Hand-feeding a horse that bites, or threatens to bite:  Not smart.  (Photo by Andrea.)

Hand-feeding a horse that bites, or threatens to bite: Not smart. (Photo by Andrea.)

In my case, could I undo the damage I had done to Gunsmoke—turned a friendly but occasionally nippy horse into a biter who no longer trusted me?  I still don’t know.  I do know he threatens me less and less often.  I accomplished that with John’s help, by going back to the basics I discussed last week:.  Keep your hands away from his face.  Never allow him to play with your hands.  Never physically punish him.   I’ve been riding this horse for over a year now, and for the most part he’s very well behaved.  So why go back to the basics of ground manners when he moves forward when I cluck and tighten my legs, stops, steers, and backs?  Because he can’t bite me when I ride, so I have no opportunity to correct bad behavior or reinforce good behavior.

A few other tips from my horse-trainer husband if you find yourself in a similar situation.

One:  train your horse every time you handle him—every day.  When I first began ground work again, I would halter Gunner, lead him directly to the arena, and let him go.  Any deviation from the nonstop corral-to-arena routine made him belligerent—and made me reluctant to lead him anywhere.  Now I carry a dressage whip—any long riding whip will do—with a piece of plastic tied on the end.  (Plastic makes noise when you shake it.)  As soon as I get a leadrope on him, I walk him around the corral a time or two, telling him to “get out” if he wants to walk too close to me, and snapping the plastic in his face if he doesn’t.  (No punishment—scare tactics)  In the arena, I lead him, circle him, halt him and make him stand.   I also leave the arena gate open, which allowed me to teach him to walk past it instead of ducking out of it.

Two:  make the right thing easy for the horse by avoiding situations that can escalate into conflict.  It’s a lot easier to clean Gunsmoke’s corral if he’s eating, so that’s what I usually do.  To avoid trying to halter him while he’s trying to bite me, I bought him a breakaway halter, which he wears all the time.  And I don’t stand by his head when I snap on his leadrope—I stand next to his withers, where it’s hard for him to reach me and easy to push his head away.  When I work him, I open the arena gate first, and I open but don’t latch the gate to his pipe corral, so I can walk him through it both ways without taking my eyes off him.

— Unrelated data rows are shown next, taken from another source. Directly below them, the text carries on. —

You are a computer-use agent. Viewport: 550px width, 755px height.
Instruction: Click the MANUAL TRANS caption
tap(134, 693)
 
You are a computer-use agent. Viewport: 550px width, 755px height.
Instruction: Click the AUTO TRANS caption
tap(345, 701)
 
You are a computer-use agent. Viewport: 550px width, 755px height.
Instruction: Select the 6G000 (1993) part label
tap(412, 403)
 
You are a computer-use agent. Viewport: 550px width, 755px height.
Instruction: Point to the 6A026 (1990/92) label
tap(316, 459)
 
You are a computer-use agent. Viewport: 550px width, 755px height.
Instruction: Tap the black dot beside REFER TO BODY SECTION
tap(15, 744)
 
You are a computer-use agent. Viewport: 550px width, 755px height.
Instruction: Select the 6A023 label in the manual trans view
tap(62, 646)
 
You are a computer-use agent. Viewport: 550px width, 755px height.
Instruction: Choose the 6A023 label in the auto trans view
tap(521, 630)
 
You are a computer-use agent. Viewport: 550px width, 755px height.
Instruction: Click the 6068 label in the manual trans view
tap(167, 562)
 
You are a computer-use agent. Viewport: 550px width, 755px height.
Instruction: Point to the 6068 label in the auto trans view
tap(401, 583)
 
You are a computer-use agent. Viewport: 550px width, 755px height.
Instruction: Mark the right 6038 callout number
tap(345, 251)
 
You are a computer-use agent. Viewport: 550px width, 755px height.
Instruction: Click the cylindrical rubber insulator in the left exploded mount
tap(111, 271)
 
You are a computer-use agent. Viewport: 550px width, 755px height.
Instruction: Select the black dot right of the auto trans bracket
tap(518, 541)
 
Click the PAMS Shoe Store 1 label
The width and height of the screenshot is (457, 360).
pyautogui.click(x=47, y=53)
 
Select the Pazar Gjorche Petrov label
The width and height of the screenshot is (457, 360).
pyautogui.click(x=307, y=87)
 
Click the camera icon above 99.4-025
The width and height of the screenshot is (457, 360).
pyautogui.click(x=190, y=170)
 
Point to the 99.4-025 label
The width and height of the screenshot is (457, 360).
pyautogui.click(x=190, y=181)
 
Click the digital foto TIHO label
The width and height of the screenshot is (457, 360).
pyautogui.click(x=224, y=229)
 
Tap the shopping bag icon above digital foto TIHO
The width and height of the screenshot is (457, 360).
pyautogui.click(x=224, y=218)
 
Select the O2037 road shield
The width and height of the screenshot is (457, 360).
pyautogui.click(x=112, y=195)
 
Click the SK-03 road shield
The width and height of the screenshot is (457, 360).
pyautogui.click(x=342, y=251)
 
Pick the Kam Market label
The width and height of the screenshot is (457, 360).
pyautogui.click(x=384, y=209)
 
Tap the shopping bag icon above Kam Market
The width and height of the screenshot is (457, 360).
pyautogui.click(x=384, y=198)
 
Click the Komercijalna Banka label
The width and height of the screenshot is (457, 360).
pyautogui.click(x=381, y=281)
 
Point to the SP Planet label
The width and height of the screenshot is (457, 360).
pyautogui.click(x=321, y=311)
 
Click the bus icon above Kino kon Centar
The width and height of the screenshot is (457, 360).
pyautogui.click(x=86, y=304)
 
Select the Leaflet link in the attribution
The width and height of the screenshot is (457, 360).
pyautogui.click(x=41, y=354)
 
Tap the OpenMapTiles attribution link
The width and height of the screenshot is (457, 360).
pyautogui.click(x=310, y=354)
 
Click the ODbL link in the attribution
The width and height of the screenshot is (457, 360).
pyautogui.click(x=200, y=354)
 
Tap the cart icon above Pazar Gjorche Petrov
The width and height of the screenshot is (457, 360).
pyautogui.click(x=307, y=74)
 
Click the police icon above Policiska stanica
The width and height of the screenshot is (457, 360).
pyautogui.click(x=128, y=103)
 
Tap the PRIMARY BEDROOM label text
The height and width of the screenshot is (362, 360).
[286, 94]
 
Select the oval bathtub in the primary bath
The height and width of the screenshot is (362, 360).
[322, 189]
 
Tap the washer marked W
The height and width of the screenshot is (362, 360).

Three:  exert only as much force as necessary.  Because Gunner is lazy, it’s hard to motivate him from the ground.  (In the saddle, I’ve learned to use spurs—blunt, short, Prince of Whales spurs, the mildest you can buy.)  On the ground I carry a dressage whip in my left hand which allows me to flip the whip so the plastic makes noise behind him.  Quite often he’ll turn  his head in my direction.  It’s not a threat, it’s an intention that precedes a threat.  When that happens, I use the blunt end of the whip and literally push his head back so it’s in line with his body.  I don’t jab him with it.  I use it instead of my hand to straighten his head out.

If your horse does bite you in spite of all your precautions, call in a professional immediately.  A biting horse is dangerous and can seriously hurt you.  Don’t risk it.

But if a horse has a solid foundation—good basic training, in other words—before the owner does something stupid, both horse and owner can put the incident behind them and go on with their lives.  No association between horses and humans is completely error-free.  The best you can hope for in a horse is that he has a willing attitude and a forgiving nature, and likes you enough to want to please you.  That’s what I hope for with Gunsmoke.